Department of Biostatistics and Center for Statistical Genetics, University of Michigan School of Public Health, Ann Arbor, MI 48109-2029, USA.
G3 (Bethesda). 2021 Feb 9;11(2). doi: 10.1093/g3journal/jkaa056.
Over the last decade, GWAS meta-analyses have used a strict P-value threshold of 5 × 10-8 to classify associations as significant. Here, we use our current understanding of frequently studied traits including lipid levels, height, and BMI to revisit this genome-wide significance threshold. We compare the performance of studies using the P = 5 × 10-8 threshold in terms of true and false positive rate to other multiple testing strategies: (1) less stringent P-value thresholds, (2) controlling the FDR with the Benjamini-Hochberg and Benjamini-Yekutieli procedure, and (3) controlling the Bayesian FDR with posterior probabilities. We applied these procedures to re-analyze results from the Global Lipids and GIANT GWAS meta-analysis consortia and supported them with extensive simulation that mimics the empirical data. We observe in simulated studies with sample sizes ∼20,000 and >120,000 that relaxing the P-value threshold to 5 × 10-7 increased discovery at the cost of 18% and 8% of additional loci being false positive results, respectively. FDR and Bayesian FDR are well controlled for both sample sizes with a few exceptions that disappear under a less stringent definition of true positives and the two approaches yield similar results. Our work quantifies the value of using a relaxed P-value threshold in large studies to increase their true positive discovery but also show the excess false positive rates due to such actions in modest-sized studies. These results may guide investigators considering different thresholds in replication studies and downstream work such as gene-set enrichment or pathway analysis. Finally, we demonstrate the viability of FDR-controlling procedures in GWAS.

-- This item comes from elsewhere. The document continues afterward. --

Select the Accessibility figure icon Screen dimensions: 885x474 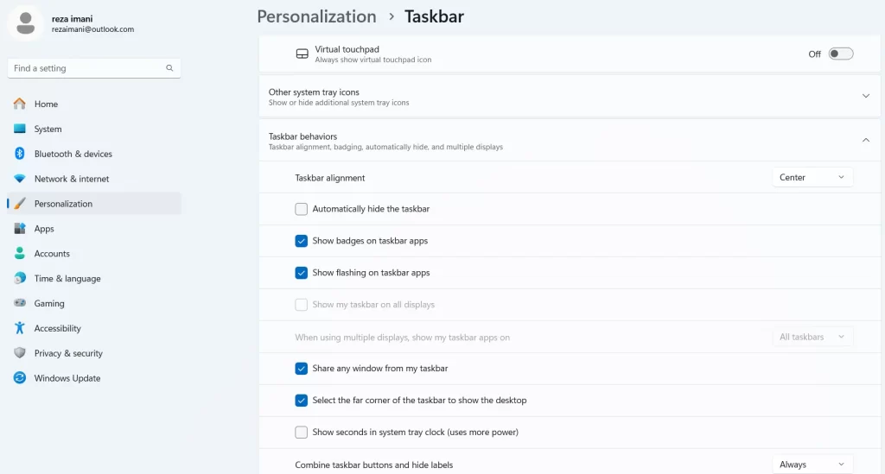tap(20, 327)
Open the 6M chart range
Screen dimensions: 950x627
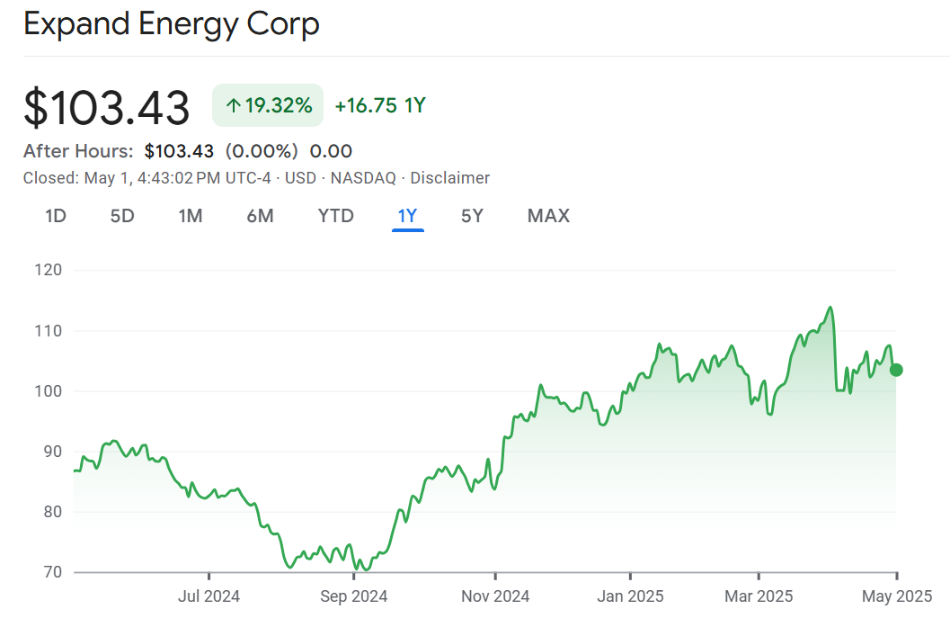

在过去的十年中,GWAS 荟萃分析使用严格的 P 值阈值 5×10-8 将关联分类为显著。在这里,我们利用我们目前对经常研究的特征(包括血脂水平、身高和 BMI)的理解,重新审视这个全基因组显著性阈值。我们比较了使用 P=5×10-8 阈值的研究在真阳性率和假阳性率方面的表现,与其他多重检验策略相比:(1)更宽松的 P 值阈值;(2)使用 Benjamini-Hochberg 和 Benjamini-Yekutieli 程序控制 FDR;(3)使用后验概率控制贝叶斯 FDR。我们将这些程序应用于重新分析来自全球脂质和 GIANT GWAS 荟萃分析联盟的结果,并通过模拟经验数据的广泛模拟来支持它们。我们在模拟研究中观察到,在样本量约为 20000 和>120000 的情况下,放宽 P 值阈值至 5×10-7 会以 18%和 8%的额外假阳性结果为代价增加发现,但 FDR 和贝叶斯 FDR 都得到了很好的控制,只有少数例外情况在更宽松的真阳性定义下消失,两种方法的结果相似。我们的工作量化了在大型研究中使用放宽的 P 值阈值来增加其真阳性发现的价值,但也显示了在适度样本量的研究中由于这种方法而导致的额外假阳性率。这些结果可能会指导研究人员在复制研究和下游工作(如基因集富集或通路分析)中考虑不同的阈值。最后,我们展示了 FDR 控制程序在 GWAS 中的可行性。